In [394]:
%load_ext autoreload
%autoreload 2

The autoreload extension is already loaded. To reload it, use:
  %reload_ext autoreload


In [395]:
import torch
from torch import nn
from torch.utils.data import DataLoader

import torchvision
from torchvision.transforms import ToTensor, Compose, Normalize

import numpy as np
import pandas as pd
import matplotlib.pyplot as plt

from dataset import ImageDataset, DSubset, Label, get_channel_means_stdevs

import pickle

In [396]:
labels_map = {1: 'Airplane', 2: 'Automobile', 3: 'Bird', 4: 'Cat', 5: 'Deer', 6: 'Dog', 7: 'Frog', 8: 'Horse', 9: 'Ship', 10: 'Truck'}

with open('../results/channel_training_statistics.pkl', 'rb') as f:
    training_channel_means, training_channel_stdevs = pickle.load(f)
    
tf = Compose([
    Normalize(training_channel_means, training_channel_stdevs)
])

label_type = Label.REAL_OR_SYNTHETIC

train_dataset = ImageDataset(DSubset.TRAIN, label_type, transform = tf)
test_dataset = ImageDataset(DSubset.TEST, label_type, transform = tf)

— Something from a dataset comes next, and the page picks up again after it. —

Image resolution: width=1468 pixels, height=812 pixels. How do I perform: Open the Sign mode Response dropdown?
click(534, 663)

train_dataloader = DataLoader(train_dataset, batch_size = 64, shuffle = True)
test_dataloader = DataLoader(test_dataset, batch_size = 64, shuffle = True)

In [397]:
# num_channels = 3
# train_channel_means, train_channel_stdevs = get_channel_means_stdevs(train_dataloader, num_channels = num_channels, verbose = False)

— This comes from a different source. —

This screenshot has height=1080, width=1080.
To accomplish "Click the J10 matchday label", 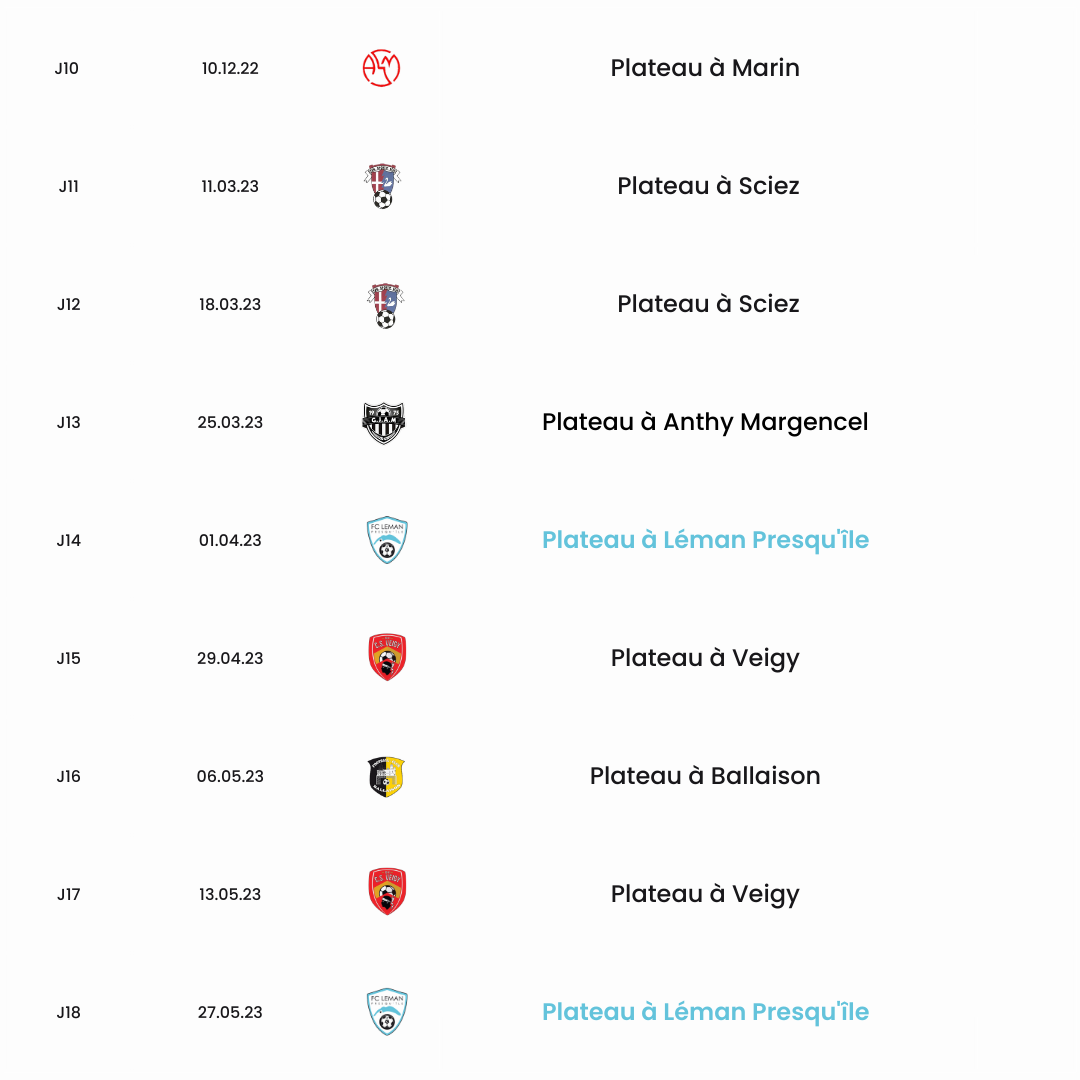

# # Verify successful standardization functionality: mean 0 and standard deviation 1 on training set
# assert np.allclose(np.array(train_channel_means), np.zeros(num_channels), atol = 1e-5)
# assert np.allclose(np.array(train_channel_stdevs), np.ones(num_channels), atol = 1e-5)

In [398]:
class SyntheticCNN(nn.Module):
    """
    Convolutional Neural Network to classify images of being either real 
    or synthetically (AI) generated.
    """

    def __init__(self):
        """
        SyntheticCNN initializer.
        """
        super().__init__()

        self.conv_layers = nn.Sequential(
            nn.Conv2d(3, 5, 5), # [BATCH_SIZE, 3, 32, 32] -> [BATCH_SIZE, 5, 28, 28]
            nn.BatchNorm2d(5),
            nn.LeakyReLU(),
            nn.MaxPool2d(2, 2), # [BATCH_SIZE, 5, 28, 28] -> [BATCH_SIZE, 5, 14, 14]
            nn.Conv2d(5, 15, 5), # [BATCH_SIZE, 5, 14, 14] -> [BATCH_SIZE, 15, 10, 10]
            nn.BatchNorm2d(15),
            nn.LeakyReLU(),
            nn.MaxPool2d(2, 2), # [BATCH_SIZE, 15, 10, 10] -> [BATCH_SIZE, 15, 5, 5]
        )

        self.linear_layers = nn.Sequential(
            nn.Linear(15 * 5 * 5, 64),
            nn.LeakyReLU(),
            nn.Linear(64, 32),
            nn.LeakyReLU(),
            nn.Linear(32, 16),
            nn.LeakyReLU(),
            nn.Linear(16, 1)
        )

    def forward(self, x):
        """
        SyntheticCNN forward method. Runs convolutional layers first, then
        converts to linear layers.

        Args:
            x -- The input to be passed through the network.

        Returns:
            x -- The output of the model.
        """
        
        x = self.conv_layers(x)
        x = torch.flatten(x, start_dim = 1) # Flatten all dimensions except batch (dim 0)
        x = self.linear_layers(x)

        return x # logit of class 1 (synthetic) likelihood
    
synthetic_model = SyntheticCNN()

In [399]:
binary_cross_entropy = nn.BCEWithLogitsLoss()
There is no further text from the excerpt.